* **What is required**:
A verbatim copy of the line containing "You are a computer-use agent. 531x502 pixels." and all lines after it, up to and including the final line of the records, is the only acceptable output.

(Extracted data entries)
········
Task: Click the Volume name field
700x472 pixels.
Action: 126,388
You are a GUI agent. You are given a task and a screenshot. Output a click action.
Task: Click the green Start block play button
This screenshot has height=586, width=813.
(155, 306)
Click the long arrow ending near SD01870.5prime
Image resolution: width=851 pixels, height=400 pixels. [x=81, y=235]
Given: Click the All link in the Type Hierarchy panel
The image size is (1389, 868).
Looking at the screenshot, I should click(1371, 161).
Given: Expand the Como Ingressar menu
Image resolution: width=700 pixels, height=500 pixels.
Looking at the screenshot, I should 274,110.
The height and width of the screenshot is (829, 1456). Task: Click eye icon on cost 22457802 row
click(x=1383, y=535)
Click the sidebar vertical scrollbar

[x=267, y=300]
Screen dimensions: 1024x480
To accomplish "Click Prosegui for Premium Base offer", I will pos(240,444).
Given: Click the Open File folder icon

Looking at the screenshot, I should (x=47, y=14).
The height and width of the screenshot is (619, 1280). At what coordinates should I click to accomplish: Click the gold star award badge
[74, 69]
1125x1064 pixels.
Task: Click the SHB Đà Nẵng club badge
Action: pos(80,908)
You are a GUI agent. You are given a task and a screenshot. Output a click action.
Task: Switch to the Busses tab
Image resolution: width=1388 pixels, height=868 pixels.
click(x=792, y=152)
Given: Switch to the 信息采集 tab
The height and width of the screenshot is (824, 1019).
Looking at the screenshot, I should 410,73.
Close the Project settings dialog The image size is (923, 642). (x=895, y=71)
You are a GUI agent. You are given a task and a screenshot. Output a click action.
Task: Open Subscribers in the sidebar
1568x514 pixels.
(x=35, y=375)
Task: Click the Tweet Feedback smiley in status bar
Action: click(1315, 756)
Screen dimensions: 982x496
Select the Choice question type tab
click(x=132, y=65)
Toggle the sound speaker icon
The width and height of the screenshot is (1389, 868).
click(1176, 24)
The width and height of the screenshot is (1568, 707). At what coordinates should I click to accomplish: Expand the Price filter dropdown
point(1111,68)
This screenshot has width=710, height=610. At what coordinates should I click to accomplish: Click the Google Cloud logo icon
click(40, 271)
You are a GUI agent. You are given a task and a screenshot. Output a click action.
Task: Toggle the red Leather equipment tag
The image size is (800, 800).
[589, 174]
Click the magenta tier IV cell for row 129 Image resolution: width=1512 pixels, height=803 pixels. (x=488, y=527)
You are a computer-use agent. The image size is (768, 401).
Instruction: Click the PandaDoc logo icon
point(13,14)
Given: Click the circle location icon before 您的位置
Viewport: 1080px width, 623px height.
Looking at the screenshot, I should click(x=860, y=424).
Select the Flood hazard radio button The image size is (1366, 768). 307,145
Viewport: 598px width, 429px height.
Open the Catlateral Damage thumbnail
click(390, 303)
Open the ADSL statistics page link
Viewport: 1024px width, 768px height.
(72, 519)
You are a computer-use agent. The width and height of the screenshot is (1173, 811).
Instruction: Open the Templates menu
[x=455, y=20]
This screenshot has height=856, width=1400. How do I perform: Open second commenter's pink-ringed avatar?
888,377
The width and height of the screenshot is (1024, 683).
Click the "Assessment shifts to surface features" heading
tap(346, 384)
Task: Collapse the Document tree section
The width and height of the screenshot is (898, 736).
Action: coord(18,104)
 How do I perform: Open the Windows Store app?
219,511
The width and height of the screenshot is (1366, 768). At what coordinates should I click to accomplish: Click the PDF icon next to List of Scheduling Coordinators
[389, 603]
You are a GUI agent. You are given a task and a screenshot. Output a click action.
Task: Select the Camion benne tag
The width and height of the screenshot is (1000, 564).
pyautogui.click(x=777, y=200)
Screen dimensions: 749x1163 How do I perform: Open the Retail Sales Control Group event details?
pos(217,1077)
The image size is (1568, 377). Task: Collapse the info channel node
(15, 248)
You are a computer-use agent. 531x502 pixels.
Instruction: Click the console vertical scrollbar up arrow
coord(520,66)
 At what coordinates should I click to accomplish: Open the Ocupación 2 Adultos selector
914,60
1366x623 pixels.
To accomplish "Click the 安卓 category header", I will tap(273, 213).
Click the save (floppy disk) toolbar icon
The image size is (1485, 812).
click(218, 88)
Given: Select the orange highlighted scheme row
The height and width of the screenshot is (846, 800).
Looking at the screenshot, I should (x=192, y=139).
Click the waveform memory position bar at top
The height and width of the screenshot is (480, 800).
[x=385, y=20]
········
* **Worked solution**:
You are a computer-use agent. 531x502 pixels.
Instruction: Click the console vertical scrollbar up arrow
coord(520,66)
 At what coordinates should I click to accomplish: Open the Ocupación 2 Adultos selector
914,60
1366x623 pixels.
To accomplish "Click the 安卓 category header", I will tap(273, 213).
Click the save (floppy disk) toolbar icon
The image size is (1485, 812).
click(218, 88)
Given: Select the orange highlighted scheme row
The height and width of the screenshot is (846, 800).
Looking at the screenshot, I should (x=192, y=139).
Click the waveform memory position bar at top
The height and width of the screenshot is (480, 800).
[x=385, y=20]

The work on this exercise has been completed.